2016-09-13 Thread Phil Yang (JIRA)

[ 
https://issues.apache.org/jira/browse/HBASE-15968?page=com.atlassian.jira.plugin.system.issuetabpanels:comment-tabpanel=15486867#comment-15486867
 ] 

Phil Yang edited comment on HBASE-15968 at 9/13/16 10:41 AM:
-

After reading code introduced by HBASE-7663 and HBASE-10885, if I am not wrong, 
visibility labels will not change the logic of versions. If the maxVersion is 
3, we can only read first three versions and check if it can be seen according 
to tags. For delete, we can set tags for it and it only mask Put with same 
tags(no tag is also a kind of tag). For example, if we have Put(b), Put(b), 
Put(a), Delete(a), Put(b), Put(a), for reader(a) we can read the lated Put(a) 
and for reader(b) we  can read two Puts and the oldest one is masked, right?

For mvcc-sensitive semantics, we have VERSION_MASKED which means this Put is 
masked by enough number of versions and can never be read. So for 
mvcc-sensitive with visibility labels. If the order is  Put(b), Put(b), Put(a), 
Delete(a), Put(b), Put(a). What should be the result of reader(b)? The latest 
two Put(b) because the third put is deleted so the second will not be masked, 
or only the latest Put(b) because we can not see the Delete(a)? 

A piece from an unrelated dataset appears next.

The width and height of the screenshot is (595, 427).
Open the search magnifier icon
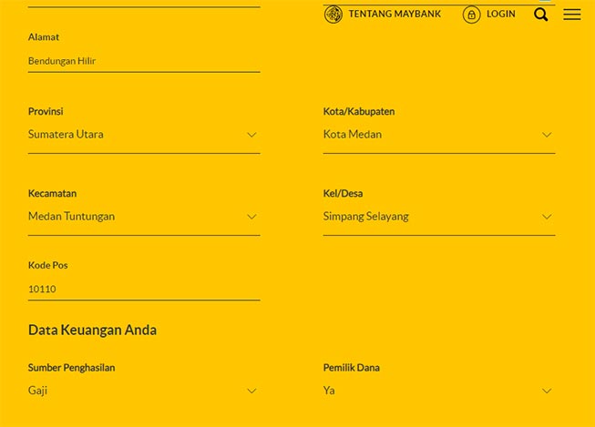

[~anoop.hbase][~ram_krish][~Apache9] What do you think? Thanks.


was (Author: yangzhe1991):
After reading code introduced by HBASE-7663 and HBASE-10885, if I am not wrong, 
visibility labels will not change the logic of versions. If the maxVersion is 
3, we can only read first three versions and check if it can be seen according 
to tags. For delete, we can set tags for it and it only mask Put with same 
tags(no tag is also a kind of tag).

For mvcc-sensitive semantics, we have VERSION_MASKED which means this Put is 
masked by enough number of versions and can never be read. So for 
mvcc-sensitive with visibility labels. If we have 4 Puts whose tags are a, a, 
b, a. The first one will never be read no mater what labels the reader has. But 
if we delete the third Put after we put it. The order is Put(a), Put(a), 
Put(b), Delete(b), Put(a). What should be the result of reader if its label is 
a? The latest two Put(a) because we can not see Delete(b), or all three of them 
because the Put(b) has been deleted although we can not see them? 

[~anoop.hbase][~ram_krish][~Apache9] What do you think? Thanks.

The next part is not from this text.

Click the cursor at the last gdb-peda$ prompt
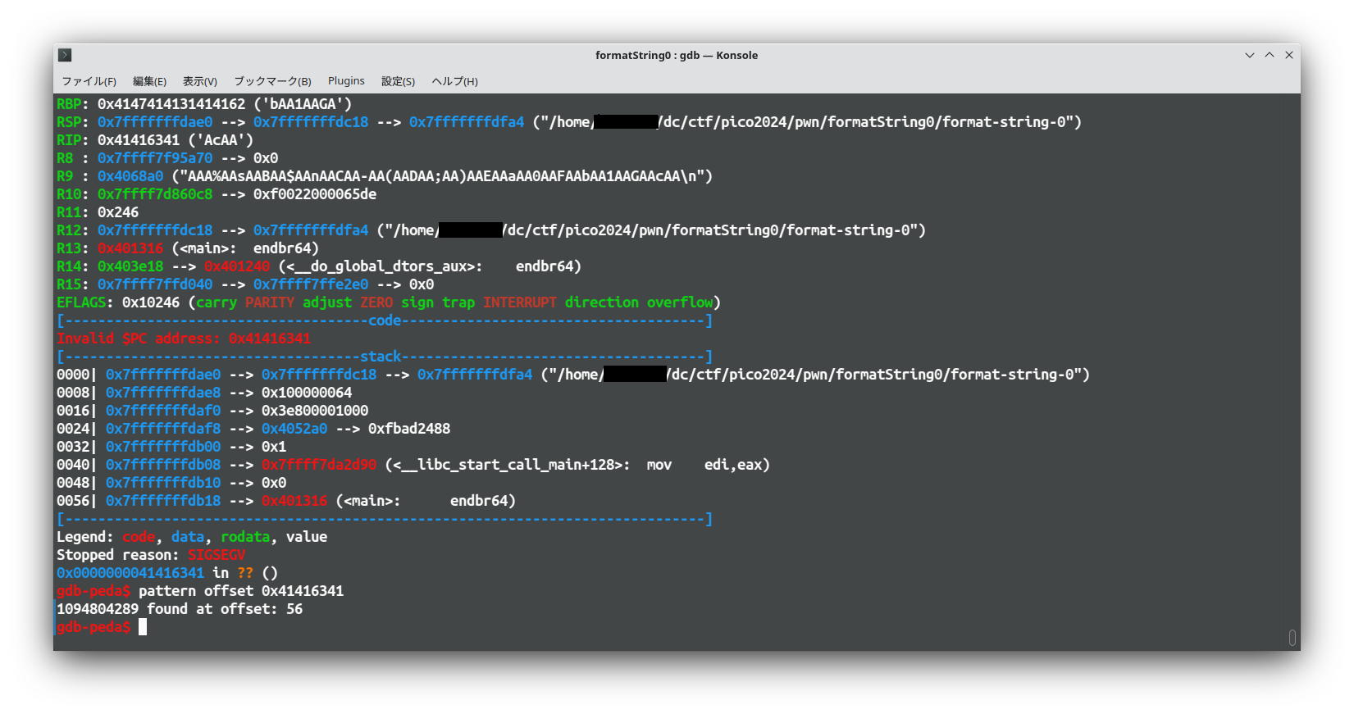 click(x=143, y=627)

> MVCC-sensitive semantics of versions
> 
>
> Key: HBASE-15968
> URL: https://issues.apache.org/jira/browse/HBASE-15968
> Project: HBase
>  Issue Type: New Feature
>Reporter: Phil Yang
>Assignee: Phil Yang
> Attachments: HBASE-15968-v1.patch
>
>
> In HBase book, we have a section in Versions called "Current Limitations" see 
> http://hbase.apache.org/book.html#_current_limitations
> {quote}
> 28.3. Current Limitations
> 28.3.1. Deletes mask Puts
> Deletes mask puts, even puts that happened after the delete was entered. See 
> HBASE-2256. Remember that a delete writes a tombstone, which only disappears 
> after then next major compaction has run. Suppose you do a delete of 
> everything ⇐ T. After this you do a new put with a timestamp ⇐ T. This put, 
> even if it happened after the delete, will be masked by the delete tombstone. 
> Performing the put will not fail, but when you do a get you will notice the 
> put did have no effect. It will start working again after the major 
> compaction has run. These issues should not be a problem if you use 
> always-increasing versions for new puts to a row. But they can occur even if 
> you do not care about time: just do delete and put immediately after each 
> other, and there is some chance they happen within the same millisecond.
> 28.3.2. Major compactions change query results
> …​create three cell versions at t1, t2 and t3, with a maximum-versions 
> setting of 2. So when getting all versions, only the values at t2 and t3 will 
> be returned. But if you delete the version at t2 or t3, the one at t1 will 
> appear again. Obviously, once a major compaction has run, such behavior will 
> not be the case anymore…​ (See Garbage Collection in Bending time in HBase.)
> {quote}
> These limitations result from the current implementation on multi-versions: 
> we only consider timestamp, no matter when it comes; we will not remove old 
> version immediately if there are enough number of new versions. 
> So we can get a stronger semantics of versions by two guarantees:
> 1, Delete will not mask Put that comes after it.
> 2, If a version is masked by enough number of higher versions (VERSIONS in 
> cf's conf), it will never be seen any more.
> Some examples for understanding:
> (delete t<=3 means use Delete.addColumns to delete all versions whose ts is 
> not greater than 3, and delete t3 means use Delete.addColumn to delete the 
> version whose ts=3)
> case 1: put t2 -> put t3 -> delete t<=3 -> put 

[jira] [Comment Edited] (HBASE-15968) MVCC-sensitive semantics of versions

2016-09-13 Thread Phil Yang (JIRA)

[ 
https://issues.apache.org/jira/browse/HBASE-15968?page=com.atlassian.jira.plugin.system.issuetabpanels:comment-tabpanel=15486867#comment-15486867
 ] 

Phil Yang edited comment on HBASE-15968 at 9/13/16 10:41 AM:
-

After reading code introduced by HBASE-7663 and HBASE-10885, if I am not wrong, 
visibility labels will not change the logic of versions. If the maxVersion is 
3, we can only read first three versions and check if it can be seen according 
to tags. For delete, we can set tags for it and it only mask Put with same 
tags(no tag is also a kind of tag). For example, if we have Put(b), Put(b), 
Put(a), Delete(a), Put(b), Put(a), for reader(a) we can read the lated Put(a) 
and for reader(b) we  can read two Puts and the oldest one is masked, right?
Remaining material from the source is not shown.